#### Input records
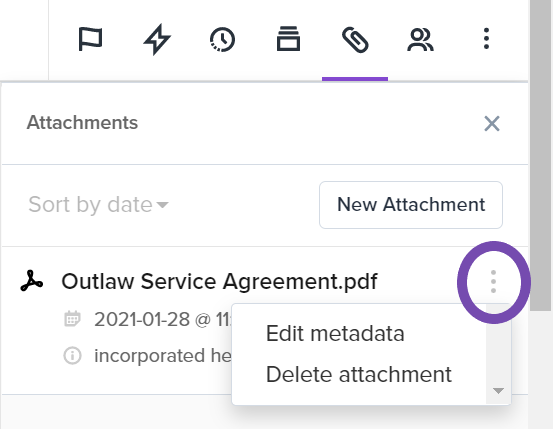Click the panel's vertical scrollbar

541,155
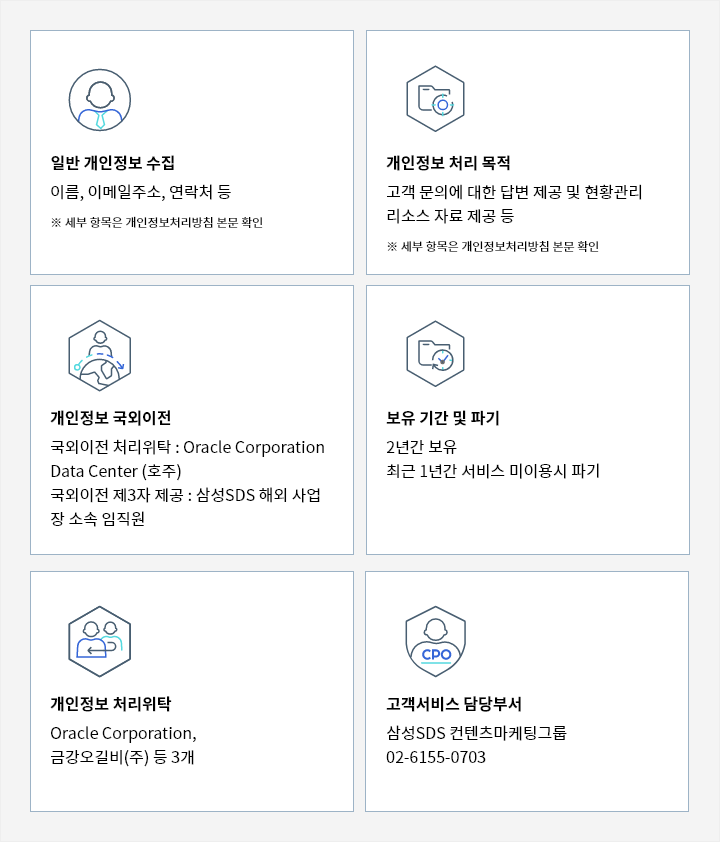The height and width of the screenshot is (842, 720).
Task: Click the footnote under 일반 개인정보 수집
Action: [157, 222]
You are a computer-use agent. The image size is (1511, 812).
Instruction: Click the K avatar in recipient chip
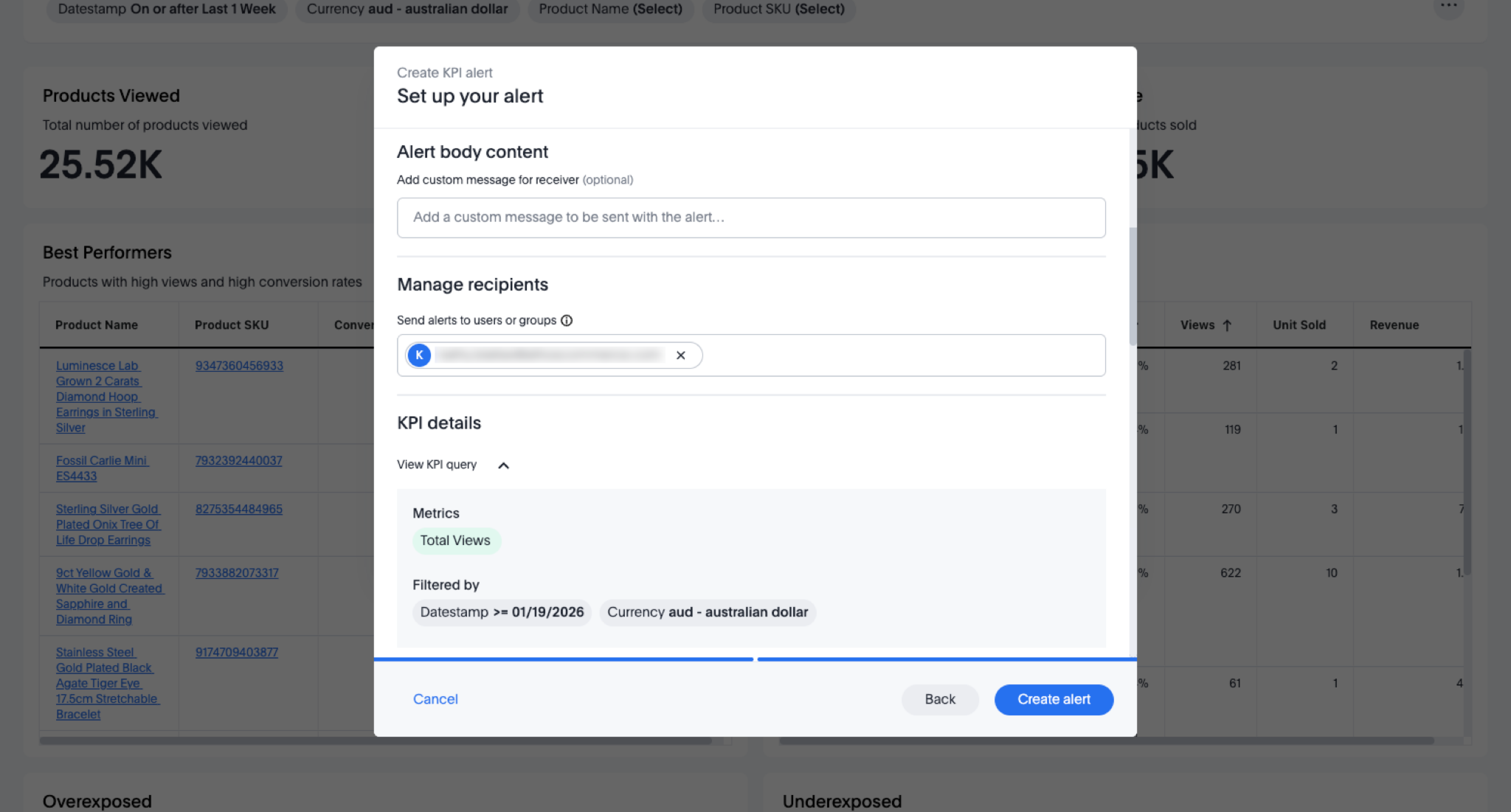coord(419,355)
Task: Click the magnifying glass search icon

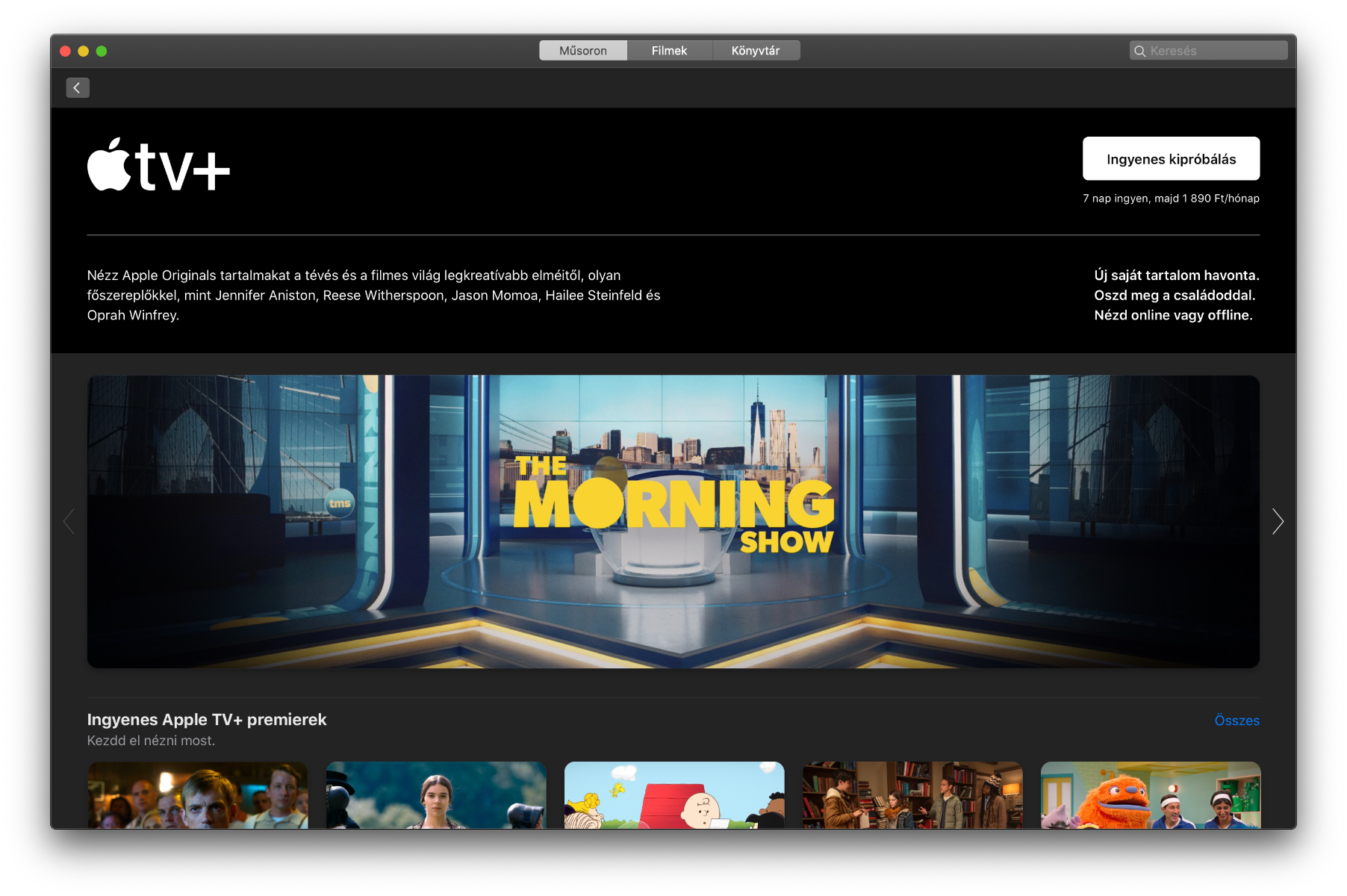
########
#### Exercise aim
Please return exactly, and only, the lines from the one containing "Instruction: Click the" through the end of the records, with both end lines kept and every picture dropped.

#### Solution
Instruction: Click the K avatar in recipient chip
coord(419,355)
Task: Click the magnifying glass search icon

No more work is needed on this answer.